Just to bring it full circle, after a bit of discussion it looks like what Henry is working with is the initial System V release for PDP-11/70, not some fabled PDP-11 SVR2, so the documentation I linked as well as some material on squoze.net concerning System V in SimH all apply directly. Subject adjusted accordingly.
- Matt G.
On Wednesday, March 6th, 2024 at 1:55 PM, Henry Bent <henry.r.bent@gmail.com> wrote:
On Wednesday, March 6th, 2024 at 1:16 PM, Henry Bent <henry.r.bent@gmail.com> wrote:
> Hello all,
>
> I have a distribution of SVR2 on the PDP-11 that I have managed to get booting into the initial root dump, but it is not clear to me how to proceed from there to format a /usr filesystem and setup for multi-user.
>
> ...
>
> I haven't managed to find any installation manuals or the like on Bitsavers, and I can't even manage to find a listing in the source of the expected disk partitions/sizes.

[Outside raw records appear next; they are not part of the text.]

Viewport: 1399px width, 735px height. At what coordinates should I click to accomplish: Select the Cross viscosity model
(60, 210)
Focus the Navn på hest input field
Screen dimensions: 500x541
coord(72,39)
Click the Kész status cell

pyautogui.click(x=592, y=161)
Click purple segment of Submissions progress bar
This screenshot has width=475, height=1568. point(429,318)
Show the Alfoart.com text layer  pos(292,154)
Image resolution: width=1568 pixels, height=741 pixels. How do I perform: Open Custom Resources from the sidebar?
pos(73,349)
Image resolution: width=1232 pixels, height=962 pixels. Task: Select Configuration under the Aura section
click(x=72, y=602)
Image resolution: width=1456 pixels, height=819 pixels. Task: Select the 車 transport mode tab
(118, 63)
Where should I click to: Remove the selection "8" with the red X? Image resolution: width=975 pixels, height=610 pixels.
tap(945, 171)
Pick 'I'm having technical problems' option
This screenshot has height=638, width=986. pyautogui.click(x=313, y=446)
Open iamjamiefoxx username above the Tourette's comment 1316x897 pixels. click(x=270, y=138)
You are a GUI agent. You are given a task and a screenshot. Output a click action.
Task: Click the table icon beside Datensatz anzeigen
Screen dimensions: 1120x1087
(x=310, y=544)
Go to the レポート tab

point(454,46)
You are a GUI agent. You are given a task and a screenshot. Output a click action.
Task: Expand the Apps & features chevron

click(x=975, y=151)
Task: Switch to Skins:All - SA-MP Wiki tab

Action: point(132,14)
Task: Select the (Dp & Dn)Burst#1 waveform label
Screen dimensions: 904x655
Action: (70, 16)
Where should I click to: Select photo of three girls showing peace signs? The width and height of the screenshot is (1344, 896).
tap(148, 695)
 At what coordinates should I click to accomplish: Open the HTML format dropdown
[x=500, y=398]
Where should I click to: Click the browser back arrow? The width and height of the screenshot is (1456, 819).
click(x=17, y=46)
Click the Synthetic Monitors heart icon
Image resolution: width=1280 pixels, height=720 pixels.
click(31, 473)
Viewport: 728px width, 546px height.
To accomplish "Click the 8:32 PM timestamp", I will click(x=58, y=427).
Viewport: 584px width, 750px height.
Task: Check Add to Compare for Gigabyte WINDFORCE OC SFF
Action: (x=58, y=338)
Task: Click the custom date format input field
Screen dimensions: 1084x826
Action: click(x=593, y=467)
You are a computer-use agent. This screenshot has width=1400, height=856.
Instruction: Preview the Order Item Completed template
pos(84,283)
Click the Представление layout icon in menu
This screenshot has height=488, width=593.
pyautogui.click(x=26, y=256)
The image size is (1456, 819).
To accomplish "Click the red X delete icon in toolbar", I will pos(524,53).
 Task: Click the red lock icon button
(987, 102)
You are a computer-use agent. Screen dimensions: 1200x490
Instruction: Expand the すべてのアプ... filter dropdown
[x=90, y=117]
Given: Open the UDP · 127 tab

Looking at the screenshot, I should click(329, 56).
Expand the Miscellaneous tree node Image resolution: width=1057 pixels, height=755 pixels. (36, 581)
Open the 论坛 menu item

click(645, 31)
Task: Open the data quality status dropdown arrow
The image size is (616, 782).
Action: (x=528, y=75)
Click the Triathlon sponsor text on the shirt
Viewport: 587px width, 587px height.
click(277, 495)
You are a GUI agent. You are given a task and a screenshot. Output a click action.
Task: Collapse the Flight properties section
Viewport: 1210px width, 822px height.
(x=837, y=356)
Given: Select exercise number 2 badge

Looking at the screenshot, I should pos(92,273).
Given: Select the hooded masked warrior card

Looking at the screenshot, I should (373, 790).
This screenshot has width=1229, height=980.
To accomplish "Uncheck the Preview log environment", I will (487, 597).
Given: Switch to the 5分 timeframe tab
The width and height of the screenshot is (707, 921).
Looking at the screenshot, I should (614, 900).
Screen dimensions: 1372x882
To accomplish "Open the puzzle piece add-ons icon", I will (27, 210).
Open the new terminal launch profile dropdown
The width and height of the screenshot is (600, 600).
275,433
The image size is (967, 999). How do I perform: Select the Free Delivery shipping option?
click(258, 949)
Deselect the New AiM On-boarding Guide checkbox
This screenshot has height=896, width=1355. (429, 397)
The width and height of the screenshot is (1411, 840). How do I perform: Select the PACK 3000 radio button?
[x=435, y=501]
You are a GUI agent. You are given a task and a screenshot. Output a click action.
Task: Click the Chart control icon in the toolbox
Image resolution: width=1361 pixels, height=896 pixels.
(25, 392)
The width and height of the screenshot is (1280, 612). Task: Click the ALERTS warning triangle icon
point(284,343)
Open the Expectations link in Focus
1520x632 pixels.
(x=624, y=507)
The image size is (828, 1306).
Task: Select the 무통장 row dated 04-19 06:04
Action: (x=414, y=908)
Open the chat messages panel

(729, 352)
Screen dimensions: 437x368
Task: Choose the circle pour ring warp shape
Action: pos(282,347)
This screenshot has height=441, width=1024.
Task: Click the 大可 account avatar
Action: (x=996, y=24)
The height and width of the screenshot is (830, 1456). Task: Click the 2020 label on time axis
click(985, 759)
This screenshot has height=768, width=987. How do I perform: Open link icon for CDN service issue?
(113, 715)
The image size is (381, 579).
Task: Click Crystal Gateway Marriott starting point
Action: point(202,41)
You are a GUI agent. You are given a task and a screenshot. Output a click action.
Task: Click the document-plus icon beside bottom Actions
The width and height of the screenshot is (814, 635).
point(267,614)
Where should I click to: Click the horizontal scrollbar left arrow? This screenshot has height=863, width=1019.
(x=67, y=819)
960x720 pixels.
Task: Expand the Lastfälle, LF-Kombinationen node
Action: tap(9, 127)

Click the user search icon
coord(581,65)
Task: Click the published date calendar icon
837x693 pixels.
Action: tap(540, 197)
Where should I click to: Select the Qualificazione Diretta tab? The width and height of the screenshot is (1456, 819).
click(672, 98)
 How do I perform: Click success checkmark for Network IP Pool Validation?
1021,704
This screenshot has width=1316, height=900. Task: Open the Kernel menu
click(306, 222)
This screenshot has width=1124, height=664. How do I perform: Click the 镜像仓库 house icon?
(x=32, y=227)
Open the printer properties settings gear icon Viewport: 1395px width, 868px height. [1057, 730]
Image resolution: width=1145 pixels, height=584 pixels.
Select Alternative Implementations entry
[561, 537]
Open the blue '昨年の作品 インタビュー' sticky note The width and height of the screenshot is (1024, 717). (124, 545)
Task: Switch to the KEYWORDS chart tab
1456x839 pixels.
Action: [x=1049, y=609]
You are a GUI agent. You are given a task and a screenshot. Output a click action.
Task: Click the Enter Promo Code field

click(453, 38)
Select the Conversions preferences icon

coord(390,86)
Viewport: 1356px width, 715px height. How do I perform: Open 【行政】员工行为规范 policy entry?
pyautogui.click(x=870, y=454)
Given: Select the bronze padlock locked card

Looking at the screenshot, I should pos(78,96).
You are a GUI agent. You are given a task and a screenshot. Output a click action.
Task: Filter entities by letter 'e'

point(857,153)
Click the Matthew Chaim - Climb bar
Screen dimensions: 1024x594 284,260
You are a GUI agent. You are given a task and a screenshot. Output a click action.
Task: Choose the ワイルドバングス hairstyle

I feel very much like I am stumbling in the dark here and would appreciate any pointers to how to proceed. Thanks!
>
> -Henry
First off I didn't know SVR2 made it to the PDP-11, I thought they cut it off after the initial System V release, is what you have AT&T or some derivative version?
Second, this is the setup instructions for DEC processors for the initial release of System V which included the PDP-11/70: https://archive.org/details/unix-system-administrators-guide-5-0/04%20Setting%20Up%20The%20UNIX%20System%20%28DEC%29/
Additionally, here is the Operator's Guide which details bootstrapping the system among other things: https://archive.org/details/unix-system-operators-guide-release-5-0/mode/2up
While not SVR2, hopefully the differences are minimal enough that you can use those. Good luck!
Also regarding finding more documentation, sadly AT&T stripped out the /usr/doc materials with System V, so these critical pieces of documentation actually can't be found in a typical system distribution, rather, you had to get the paper copies. I'm not aware of any discovery of TROFF sources for any of this stuff past System III, I do have it on my long-term list to eventually synthesize copies of said documents from available scans so they can be more easily diff'd, but my current focus is much, much earlier.
Thank you, this is a wonderful starting point. I often forget that sometimes
archive.org will have documentation that is not duplicated in other sources, so this is a welcome reminder. I'll read through all of this and report back.